Fig. 6: Maturation status of iPSC-CMs affects their drug response.

a Schematic diagram of FP traces showing how the data was analysed. b Quantitative analysis of the effect of verapamil on spike amplitude. n = 17 (B27, MM) and 18 (MM + NP, MM + NP + ES) cultures derived from 3 independent experiments using 2 iPSC lines.
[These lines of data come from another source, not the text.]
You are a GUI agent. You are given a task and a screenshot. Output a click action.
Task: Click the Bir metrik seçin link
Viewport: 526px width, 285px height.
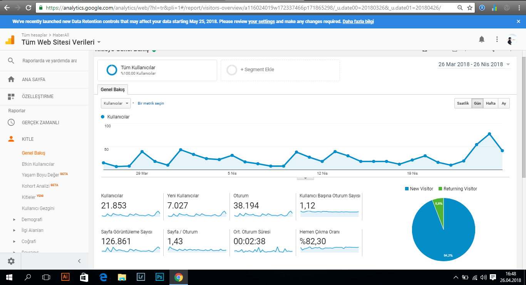(151, 103)
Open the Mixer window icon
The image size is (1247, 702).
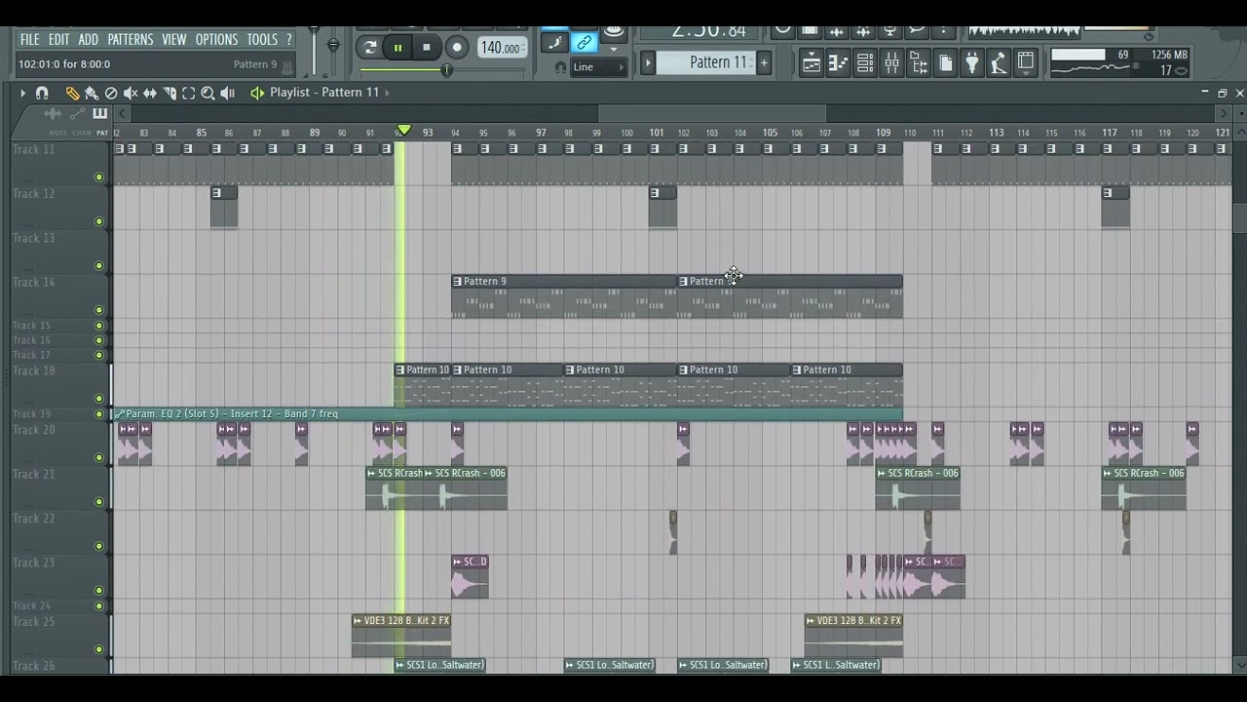pyautogui.click(x=891, y=64)
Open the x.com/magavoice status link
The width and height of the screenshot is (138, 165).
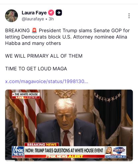pyautogui.click(x=47, y=82)
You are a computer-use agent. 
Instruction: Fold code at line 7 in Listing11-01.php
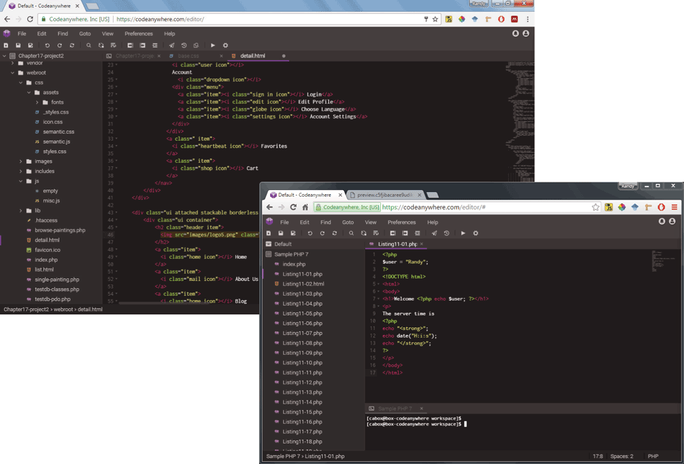pos(377,299)
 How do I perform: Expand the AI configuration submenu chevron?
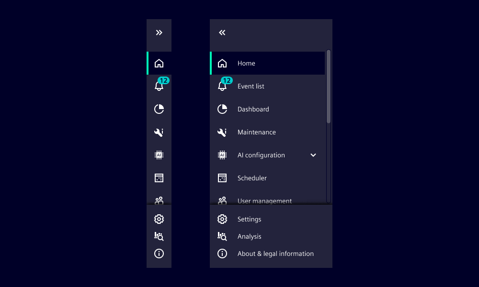tap(313, 155)
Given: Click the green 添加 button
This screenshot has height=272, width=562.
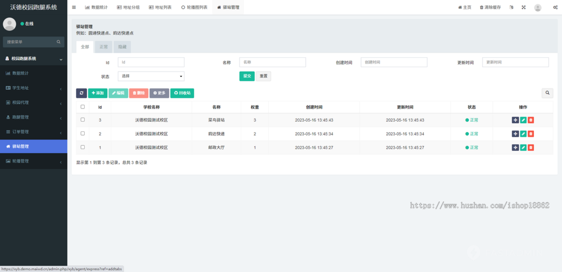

Experimental design is shown in Supplementary Fig. 4. c Representative averaged field potential (FP) traces of verapamil-treated iPSC-CMs showing the FPDc (FP duration corrected by Fridericia’s formula) shortening. d Quantitative analysis of the effect of verapamil on FPDc shortening (ΔΔFPDc). n = 17 (B27, MM) and 18 (MM + NP, MM + NP + ES) cultures derived from 3 independent experiments using 2 iPSC lines. e Representative traces illustrating the FPDc prolongation induced by increasing concentrations of E-4031. f Quantitative analysis of the effect of E-4031 on FPDc. n = 10 (B27), 12 (MM), and 11 (MM + NP, MM + NP + ES) cultures from 2 independent experiments. g, h Quantitative analysis of concentration-dependent effect of isoprenaline on FPDc (g) and beating rate (h). n = 18 (B27), 23 (MM, MM + NP), and 24 (MM + NP + ES) cultures derived from 3 (B27) or 4 (MM, MM + NP, MM + NP + ES) independent experiments of 2 iPSC lines. Data are normalised to the respective baseline of each group (b, d, f, g, h). Symbols in (b, d, f, g) denote iPSC lines: circles for isWT7, and squares for iWTD2. Source data are provided as a Source Data file. Statistical analysis using two-way ANOVA with Dunnett’s post-test. Data are presented as mean ± 95% CI (h) and in box plots indicating median (middle line), 25th, 75th percentile (box) and min and max data points (whiskers) in (b, d, f, g).